The entries below must be transcribed exactly. Leave nothing out.

◆ DATA SECTION
···

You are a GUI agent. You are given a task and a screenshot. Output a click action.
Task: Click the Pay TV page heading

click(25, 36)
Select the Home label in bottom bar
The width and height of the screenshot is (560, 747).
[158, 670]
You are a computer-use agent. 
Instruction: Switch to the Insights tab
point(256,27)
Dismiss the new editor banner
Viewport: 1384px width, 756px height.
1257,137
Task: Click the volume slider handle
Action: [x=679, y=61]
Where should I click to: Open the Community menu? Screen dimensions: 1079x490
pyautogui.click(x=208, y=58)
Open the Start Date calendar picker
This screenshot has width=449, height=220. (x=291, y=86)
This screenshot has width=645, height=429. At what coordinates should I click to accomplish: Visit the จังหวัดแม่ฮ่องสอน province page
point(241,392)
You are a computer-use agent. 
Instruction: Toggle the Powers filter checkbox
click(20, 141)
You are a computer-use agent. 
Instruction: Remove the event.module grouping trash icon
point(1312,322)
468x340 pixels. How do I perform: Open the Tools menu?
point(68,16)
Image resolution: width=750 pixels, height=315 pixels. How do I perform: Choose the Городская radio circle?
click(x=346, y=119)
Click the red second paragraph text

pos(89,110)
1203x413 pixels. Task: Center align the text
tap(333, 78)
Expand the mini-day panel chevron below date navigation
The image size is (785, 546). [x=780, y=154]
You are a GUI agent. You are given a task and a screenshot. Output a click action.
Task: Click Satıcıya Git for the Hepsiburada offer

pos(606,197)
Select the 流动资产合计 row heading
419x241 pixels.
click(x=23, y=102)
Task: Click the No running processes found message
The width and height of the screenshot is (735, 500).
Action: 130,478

···

◆ EXERCISE SOLUTION
You are a GUI agent. You are given a task and a screenshot. Output a click action.
Task: Click the Pay TV page heading

click(25, 36)
Select the Home label in bottom bar
The width and height of the screenshot is (560, 747).
[158, 670]
You are a computer-use agent. 
Instruction: Switch to the Insights tab
point(256,27)
Dismiss the new editor banner
Viewport: 1384px width, 756px height.
1257,137
Task: Click the volume slider handle
Action: [x=679, y=61]
Where should I click to: Open the Community menu? Screen dimensions: 1079x490
pyautogui.click(x=208, y=58)
Open the Start Date calendar picker
This screenshot has width=449, height=220. (x=291, y=86)
This screenshot has width=645, height=429. At what coordinates should I click to accomplish: Visit the จังหวัดแม่ฮ่องสอน province page
point(241,392)
You are a computer-use agent. 
Instruction: Toggle the Powers filter checkbox
click(20, 141)
You are a computer-use agent. 
Instruction: Remove the event.module grouping trash icon
point(1312,322)
468x340 pixels. How do I perform: Open the Tools menu?
point(68,16)
Image resolution: width=750 pixels, height=315 pixels. How do I perform: Choose the Городская radio circle?
click(x=346, y=119)
Click the red second paragraph text

pos(89,110)
1203x413 pixels. Task: Center align the text
tap(333, 78)
Expand the mini-day panel chevron below date navigation
The image size is (785, 546). [x=780, y=154]
You are a GUI agent. You are given a task and a screenshot. Output a click action.
Task: Click Satıcıya Git for the Hepsiburada offer

pos(606,197)
Select the 流动资产合计 row heading
419x241 pixels.
click(x=23, y=102)
Task: Click the No running processes found message
The width and height of the screenshot is (735, 500).
Action: 130,478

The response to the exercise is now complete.